1974, Blacking Up

Cover, American Heritage



Toll, Robert C. Blacking Up: The Minstrel Show in the Nineteenth-Century America. New York, NY: Oxford Univ. Press, 1974.

_____.  Blackface Minstrelsy in Nineteenth Century America. Berkeley, 1972. Internet resource. 



Blacking Up! was first submitted as a dissertation. It is probably among the first works in minstrelsy scholarship to initially unfold as a doctoral dissertation. Many, many subsequent dissertations have examined aspects of blackface performance. Following the publication of his book, Toll published a condensed version for American Heritage Magazine. Toll may have also been the last minstrel scholar to see a version of his work appear in a popular magazine. Above, the cover of American Heritage, April/May 1978. The artist is Shiryo Hersanjo. This image is a reproduction of a screened watercolor. The original was probably painted in May of 1854 and depicts a performance mounted by the sailors of the Frigate Powhaten, commanded by Commodore Perry during his visit to Japan. Note that the detail on the magazine cover was slightly altered.  
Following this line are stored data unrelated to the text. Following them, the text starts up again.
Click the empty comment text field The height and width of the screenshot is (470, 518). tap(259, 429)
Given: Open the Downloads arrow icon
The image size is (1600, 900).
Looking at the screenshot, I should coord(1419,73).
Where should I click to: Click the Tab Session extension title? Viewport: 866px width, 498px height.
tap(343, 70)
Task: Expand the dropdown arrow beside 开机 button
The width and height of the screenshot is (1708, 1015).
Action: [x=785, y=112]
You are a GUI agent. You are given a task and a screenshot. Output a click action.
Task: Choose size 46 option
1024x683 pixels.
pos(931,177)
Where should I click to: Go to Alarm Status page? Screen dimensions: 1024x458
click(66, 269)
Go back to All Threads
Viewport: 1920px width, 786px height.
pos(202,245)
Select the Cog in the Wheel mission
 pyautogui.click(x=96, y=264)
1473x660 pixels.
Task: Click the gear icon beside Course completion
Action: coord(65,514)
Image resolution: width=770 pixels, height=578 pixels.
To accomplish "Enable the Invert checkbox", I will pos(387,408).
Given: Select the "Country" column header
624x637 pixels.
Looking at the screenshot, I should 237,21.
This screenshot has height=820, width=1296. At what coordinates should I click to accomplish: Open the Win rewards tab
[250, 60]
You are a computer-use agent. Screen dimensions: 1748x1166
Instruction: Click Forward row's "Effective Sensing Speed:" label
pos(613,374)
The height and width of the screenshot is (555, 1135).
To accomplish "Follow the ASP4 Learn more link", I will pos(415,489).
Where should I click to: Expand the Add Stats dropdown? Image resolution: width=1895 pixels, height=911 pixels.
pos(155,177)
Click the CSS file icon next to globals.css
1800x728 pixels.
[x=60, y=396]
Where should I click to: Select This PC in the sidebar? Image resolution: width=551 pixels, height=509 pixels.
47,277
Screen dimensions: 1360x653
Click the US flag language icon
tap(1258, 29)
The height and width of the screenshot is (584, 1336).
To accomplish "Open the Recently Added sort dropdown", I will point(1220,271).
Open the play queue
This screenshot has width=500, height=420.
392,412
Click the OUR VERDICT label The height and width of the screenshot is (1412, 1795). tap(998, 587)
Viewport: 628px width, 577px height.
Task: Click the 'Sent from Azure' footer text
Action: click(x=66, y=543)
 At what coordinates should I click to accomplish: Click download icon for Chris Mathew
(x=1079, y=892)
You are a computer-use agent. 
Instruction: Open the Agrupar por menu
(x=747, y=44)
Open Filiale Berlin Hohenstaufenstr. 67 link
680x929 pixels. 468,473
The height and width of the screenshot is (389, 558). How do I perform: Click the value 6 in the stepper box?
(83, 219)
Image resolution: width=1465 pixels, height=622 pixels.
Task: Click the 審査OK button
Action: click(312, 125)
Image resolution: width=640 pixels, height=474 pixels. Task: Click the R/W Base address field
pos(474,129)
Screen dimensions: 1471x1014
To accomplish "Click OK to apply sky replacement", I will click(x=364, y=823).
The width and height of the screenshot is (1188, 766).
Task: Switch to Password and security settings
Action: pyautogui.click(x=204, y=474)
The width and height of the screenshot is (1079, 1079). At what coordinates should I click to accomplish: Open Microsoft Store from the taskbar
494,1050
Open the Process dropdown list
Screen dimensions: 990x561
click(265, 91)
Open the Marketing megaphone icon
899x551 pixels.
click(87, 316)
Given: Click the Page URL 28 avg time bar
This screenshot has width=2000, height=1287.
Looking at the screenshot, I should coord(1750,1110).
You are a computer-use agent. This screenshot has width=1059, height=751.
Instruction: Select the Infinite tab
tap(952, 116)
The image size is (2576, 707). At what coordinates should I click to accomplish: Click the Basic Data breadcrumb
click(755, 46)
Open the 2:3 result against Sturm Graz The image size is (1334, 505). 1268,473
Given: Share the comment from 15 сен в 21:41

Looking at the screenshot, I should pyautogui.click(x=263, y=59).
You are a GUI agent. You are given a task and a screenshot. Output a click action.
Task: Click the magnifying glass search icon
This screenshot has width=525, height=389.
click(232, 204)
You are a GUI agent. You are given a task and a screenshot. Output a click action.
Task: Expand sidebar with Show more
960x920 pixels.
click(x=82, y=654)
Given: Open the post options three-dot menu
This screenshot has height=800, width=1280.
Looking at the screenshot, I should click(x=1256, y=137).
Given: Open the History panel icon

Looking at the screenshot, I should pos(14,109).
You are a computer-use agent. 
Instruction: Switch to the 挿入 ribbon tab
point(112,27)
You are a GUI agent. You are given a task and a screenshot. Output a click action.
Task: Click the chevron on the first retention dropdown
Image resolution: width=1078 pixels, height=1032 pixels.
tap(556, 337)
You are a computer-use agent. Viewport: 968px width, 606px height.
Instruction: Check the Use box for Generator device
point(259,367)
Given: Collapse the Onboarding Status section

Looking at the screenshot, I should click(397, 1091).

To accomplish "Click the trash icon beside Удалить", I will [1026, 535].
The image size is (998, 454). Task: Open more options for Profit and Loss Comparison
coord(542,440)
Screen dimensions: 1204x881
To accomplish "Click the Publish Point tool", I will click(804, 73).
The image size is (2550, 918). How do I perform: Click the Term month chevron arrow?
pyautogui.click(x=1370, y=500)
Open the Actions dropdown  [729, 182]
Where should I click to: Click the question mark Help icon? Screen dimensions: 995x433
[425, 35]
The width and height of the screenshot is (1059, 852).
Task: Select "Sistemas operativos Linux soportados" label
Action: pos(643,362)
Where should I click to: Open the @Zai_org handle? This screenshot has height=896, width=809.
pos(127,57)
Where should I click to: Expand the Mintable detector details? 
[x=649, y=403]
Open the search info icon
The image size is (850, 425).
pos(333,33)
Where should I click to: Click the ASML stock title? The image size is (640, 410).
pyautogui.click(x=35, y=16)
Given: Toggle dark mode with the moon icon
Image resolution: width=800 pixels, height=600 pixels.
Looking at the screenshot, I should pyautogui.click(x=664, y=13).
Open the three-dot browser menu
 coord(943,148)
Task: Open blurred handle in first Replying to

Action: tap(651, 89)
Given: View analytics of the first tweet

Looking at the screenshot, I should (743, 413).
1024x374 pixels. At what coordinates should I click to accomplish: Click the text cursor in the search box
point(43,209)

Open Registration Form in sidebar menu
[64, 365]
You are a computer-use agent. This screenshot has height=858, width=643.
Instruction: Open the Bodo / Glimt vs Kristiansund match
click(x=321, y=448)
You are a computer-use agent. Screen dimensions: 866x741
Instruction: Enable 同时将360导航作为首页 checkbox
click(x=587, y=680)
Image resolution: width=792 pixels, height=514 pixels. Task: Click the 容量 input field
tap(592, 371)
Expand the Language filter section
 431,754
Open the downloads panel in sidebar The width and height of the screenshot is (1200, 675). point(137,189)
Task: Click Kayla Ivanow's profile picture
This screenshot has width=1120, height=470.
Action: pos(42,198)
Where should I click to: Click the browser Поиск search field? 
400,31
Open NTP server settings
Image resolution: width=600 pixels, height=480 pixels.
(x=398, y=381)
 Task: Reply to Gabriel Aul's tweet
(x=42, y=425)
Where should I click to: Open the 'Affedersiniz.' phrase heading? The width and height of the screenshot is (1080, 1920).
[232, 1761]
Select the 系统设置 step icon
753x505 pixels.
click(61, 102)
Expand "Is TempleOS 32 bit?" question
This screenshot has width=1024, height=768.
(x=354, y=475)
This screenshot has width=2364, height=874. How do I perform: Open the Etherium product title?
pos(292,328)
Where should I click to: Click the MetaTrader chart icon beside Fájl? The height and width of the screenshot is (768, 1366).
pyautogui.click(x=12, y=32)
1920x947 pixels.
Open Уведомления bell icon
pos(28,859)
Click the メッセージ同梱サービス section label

The selection of this small detail to publish is baffling in the extreme. Chosing to isolate this portion of the image strips the viewer of the knowledge that the two players are seated at stage left in the minstrel half circle.  At the far right of the watercolor is the end man, Tambo.  At the opposite end (in the original) is the bone player.  Yet the Heritage image is titled "Mr. Bones," who has long since been cropped out of sight. Why this image, or even a detail from it, was chosen for the cover is a mystery probably not worth contemplating.   

It is worth wondering about the costumes worn by the band. It seems unlikely that these jackets were part of a sailor's uniform.  The matching costumes of American stars like Luke West & Matt Peel (West & Peel's Old and Original Campbell Minstrels) may have been leading fashion trends in minstrelsy. See this dauguerreotype of Peel and West, instruments in hand, now part of Harvard's American Minstrel Show Collection. 


Critical Reception:

Rehin, George F. "The Darker Image: American Negro Minstrelsy through the Historian's Lens." Journal of American Studies 9.3 (1975): 365-73.